Millennials nostalgic about load-shedding, don’t realise it’s Stockholm syndrome
As load-shedding is back on the menu for Bangladesh, millennials are getting nostalgic about their late 90-s electricity deficient childhood. Although the government is claiming this to be a temporary issue, local millennials are on the streets with the ludicrous demand of making load-shedding permanent as a part of our heritage.
One of the frontliners of the movement and admin of the Facebook page '90s kids', Shadman Sakib, forced the press to listen to him whine about his childhood, "Kids these days have everything easy. Access to internet, 24-hour electricity, proper drainage system, less physical abuse at schools – you know, basic necessities for a healthy life. I didn't have access to any of these in my childhood and now it's only fair that everyone must suffer too. It's that simple!"
"Back in our days, we had to sit for hours in darkness while getting bitten by mosquitoes as big as our ego. We didn't have these fancy mosquito bats back then! Who needs passive smoking to destroy your lungs when Akiz mosquito coil can do the trick?" Shadman coughed as he told us about his struggles as a member of the most annoying generation to exist, "These Gen-Z kids complain about broken roads – the audacity! Back then, we went to school on boats during floods. With our feet soaked in drain water, floating faeces would greet us in all their stench. Many of my kindergarten friends lost their feet to gangrene – ah memories!
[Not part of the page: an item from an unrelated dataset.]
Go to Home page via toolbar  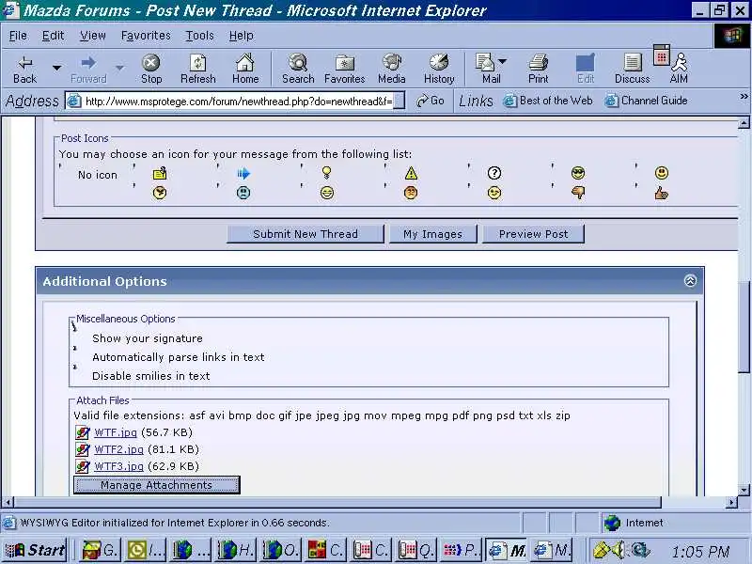(x=244, y=68)
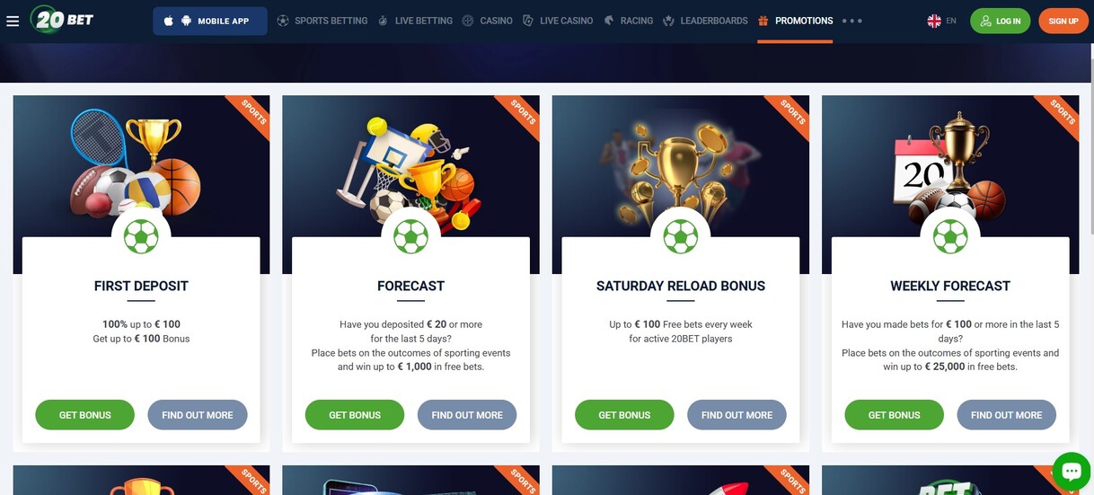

Sometimes I leave this urban jungle and go back to Bashundhara and Mirpur just to reminisce how it feels to live like savages with dysfunctional sanitation and drainage system."
Shadman believes care for mental health is a privilege true fighters like himself and his fellow millennials couldn't afford, "Kids these days won't stop about how the pandemic was tough on their mental health – pfft! Back in my days, we'd spend half the year fighting the black death and the rest half getting beaten by our parents."
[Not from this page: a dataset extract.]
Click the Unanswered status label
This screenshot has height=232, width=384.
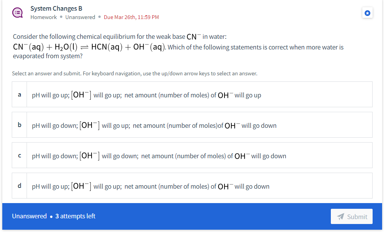80,17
"Weren't you born in 1999? You barely even qualify as a…," this reporter was interrupted by Shadman as he was about to ask a question.
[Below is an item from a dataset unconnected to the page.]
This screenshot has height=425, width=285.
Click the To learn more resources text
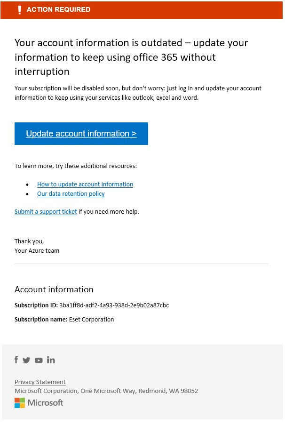[x=76, y=166]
"Shush," he continued, "Ah, the sound of my mother's sandal smashing my back! Still the second-best sound to my ears, the first one being the Uefa Champions League anthem of course. The 90s, man! Apart from major corruption scandals, rise of religious extremism, borderline ethnic cleansing, culture of thug politics, lawlessness and all things 2022, the 1990s were the best!"
"What millennials complaining on the internet don't realise is that, if this were their precious 90s, they wouldn't have internet to show their outrage in the first place," explained psychologist Dr Sigma Fraud, "Their conflict is not with Gen-Z, rather with the very flow of time itself! As much as they despise the boomer generation, we old people handled growing up much better."
With millennials getting more and more irritating with time, the Ministry of Generational Gap has planned to create Upazilla-based support groups to help them, "For millennials to accept themselves, we must accept them first! Whenever you see a millennial, don't just run away. Give your nearest millennial a hug and tell them, 'It's been decades since Alif-Laila ended. I know nothing on Netflix will ever be as good as Alif-Laila or Hatim-Tai, but it's time you stop being annoying and let others enjoy things for once'."